It is common knowledge that American’s aren’t the best at managing their finances. We tend to overspend, under save, and live life like tomorrow is not guaranteed. However, advances in health care are extending life expectancies, so for most people, tomorrow is more or less guaranteed. Unfortunately, we often don’t take the time to think about what tomorrow might cost. What’s the fun in that? The result is that a rough financial road likely lays ahead for many Americans.
A recent research report revealed that after adjusting for inflation (the rising cost of living in the US), the average annual income in the US is the same as it was in 1970. That’s 48 years of innovation, economic growth, rising stock markets, yet the standard of living that the average American can afford has gone nowhere. The cost of living has risen at the same pace as wages. So, how is everyone “Keeping up with the Joneses?”
Unfortunately, many people turn to debt to boost their standard of living. Debt in and of itself is not bad, if managed correctly. However, it appears that we are once again on a bit of a debt binge. Student loans, auto loans, credit card debt, even mortgages are all at record levels. Many are far beyond where they were in 2007 prior to the Financial Crisis.
Eventually, all that debt has to be paid back, and there is trillions (with a T) of it. As of mid-2018, consumer debt totaled more than $18 trillion dollars. That’s $18 trillion dollars that cannot be spent in the future on maintaining our standard of living. It breaks down to roughly $51,400 per man, woman, and child. However, not every man, woman, and child, has a job and can pay the debt back. If we divide the debt amongst just those that are in the labor force, we get to $111,000 per person.
Keep in mind, this is only consumer debt. It’s widely noted that the US Government is shouldering a record debt load as well. US Corporations are not different.
To be clear, this isn’t the end of the world. It is manageable, but manageable isn’t comfortable. Eventually, all that debt will have to be paid back. It won’t happen overnight, and it won’t happen even over a decade. However, as it is slowly paid back, the standard of living for many American’s will likely decline. It’s just math.
Not everyone will have to deal with this problem. The silver lining in all this is that you control your finances. You can determine how much debt you have and how much you save.
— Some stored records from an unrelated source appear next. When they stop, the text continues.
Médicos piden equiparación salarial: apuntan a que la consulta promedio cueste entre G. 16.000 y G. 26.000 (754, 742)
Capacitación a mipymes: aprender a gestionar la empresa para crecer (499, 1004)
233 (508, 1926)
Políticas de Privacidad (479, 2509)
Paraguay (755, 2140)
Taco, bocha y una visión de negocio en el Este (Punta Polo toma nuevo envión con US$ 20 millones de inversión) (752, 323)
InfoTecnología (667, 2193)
The real problem comes when you can no longer work, and you haven’t properly planned.
As life expectancies increase, the number of years the average American will spend in retirement is likely going to rise. Coupled with the fact that the cost of living continues to rise, the true future cost of retirement is far more than most people think.
It’s often stated that the average American needs one million dollars to retire. Unfortunately, due to inflation, the number for many people is likely higher. If you enjoy an above average lifestyle it could be much, much, higher. What is “average” these days? According to the US Census Bureau, in 2016, the median household income in the United States was $59,039. That’s not a lot especially compared to the mountain of debt we have racked up.
While many American’s continue to chase the Joneses, many are sacrificing their future. They just don’t know it yet. It’s just math.